A high-tech headscratcher, “Demonlover” starts out as a moody and intriguing corporate thriller but eventually spins off into uncharted realms of cyberhell. Brilliantly made change of pace by French writer-director Olivier Assayas, after his studied literary adaptation “Les destinees sentimentales,” will likely snag cult support from fans of techno-oriented fare, Japanime and the outre, but is sure to turn off general viewers due to its emotional inaccessibility, multitude of narrative problems and preoccupation with a torture Web site. Commercial outlook is dicey except in very fringy situations.
A former critic and screenwriter whose earlier pics were generally somber intimate dramas, Assayas takes on a different world here, one of sleek corporate offices, first-class air cabins, luxury hotels and cutthroat 21st century business dealings. As before, however, his focus remains mainly on women, in this case chilly backstabbers with nasty agendas that can only come to no good.
Opening stretch casts an eerie spell, as Denis Lenoir’s superbly precise handheld camerawork enormously assists in creating a rarified, ominous atmosphere where one feels anything can happen, and does. On a flight from Tokyo to Paris, Diane de Monx (Connie Nielsen), exec assistant to multinational tycoon Henri-Pierre Volf (Jean-Baptise Malartre), drugs the drink of colleague Karen (Dominique Reymond), who at the airport is abducted by thugs hot for the contents of her briefcase.
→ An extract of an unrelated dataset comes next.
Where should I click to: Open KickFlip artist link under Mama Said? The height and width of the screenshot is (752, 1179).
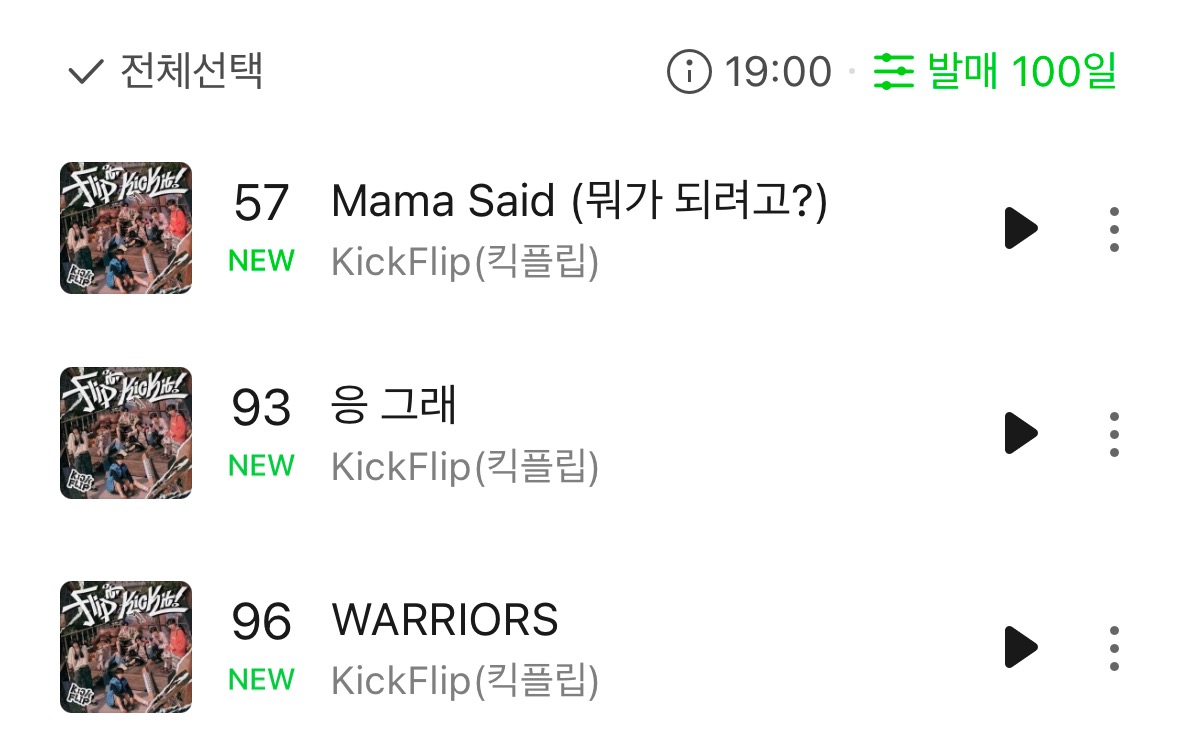465,263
With Karen out of commission, Diane is promoted and put in charge of closing a deal for Volf to buy controlling interest in TokyoAnime, a leading Japanese manga producer now blazing the trail into 3-D porn. Pic continues to beguile and, as it happens, reaches its high point when Diane and fellow exec Herve (Charles Berling) return to Japan to visit TokyoAnime’s studio. The displays of “traditional” anime and its far more vivid and realistic 3-D successors are mesmerizing, and combine with a sort of woozy, nocturnal, otherworldly portrait of Tokyo to soften the viewer up to follow the story just about anywhere.
But rather than deepening the mystery and sense of intoxication, the picture soon becomes one prolonged and very bad hangover. Diane is, in fact, a spy for Megatronics, a company out to sabotage Volf’s financing deal with rival Demonlover, a major American sex-and-violence Web site. Latter is repped in final Paris negotiations by Elaine (Gina Gershon), a tough-as-nails sex bomb who thinks she can get the better of Diane.
Another antagonist for Diane is her assistant Elise (Chloe Sevigny), who resents Diane for so blithely stepping into Karen’s shoes and devises increasingly brutal modes of retaliation. Then there’s the equivocal position of the nervy Herve, whose amorous attention Diane didn’t seem to mind in Tokyo but who can’t read the contradictory signals he gets back in Paris.
Throughout the second hour, some surprising, even shocking, examples of “real” violence are contrasted with disturbing visions drawn from the notorious Hell Fire Club, a torture Web site specializing in snuff-film-like episodes of the worst things imaginable being done to women.
On a narrative level, the fact that the multiple murders of prominent characters aren’t even acknowledged or shown to impinge on the much-elaborated business negotiations is ludicrous enough. Worse, however, is the fact that the central figure in most of this, Diane, remains such an incoherent, unrealized character. As the film wears on, it becomes increasingly apparent — and increasingly detrimental to it — that Assayas never developed a sufficiently clear picture of this duplicitous and evil woman, what drives and obsesses her, and how she imagines she’s going to pull off the major subterfuge she undertakes.
At a glance, this unsympathetic character could have been fleshed out or made interesting in one of at least two ways: as a strange, terrifyingly strong-willed woman along the lines of Isabelle Huppert in “The Piano Teacher,” or as a vulnerable but edgy woman who can’t resist pushing herself to the edge of the abyss in attempt to find or define herself.
As it is, however, there is no psychology or inner self to Diane offered at all, and nothing for Nielsen to play except physical ambiguities. This, in turn, leaves the viewer no portal into the story’s intrigue, resulting in tune-out and turn-off well before the left-field “action” climax and would-be ironic capper.
Principal pleasures, then, reside in the film’s striking surfaces, which are defined by a coolly pastel color palette, lush settings, beautiful people and a Sonic Youth score that is hallmarked by periodic intense electronic sounds.
Most of the dialogue is in French, although in the heat of anger both Nielsen and Sevigny slip into distinctly American-accented English.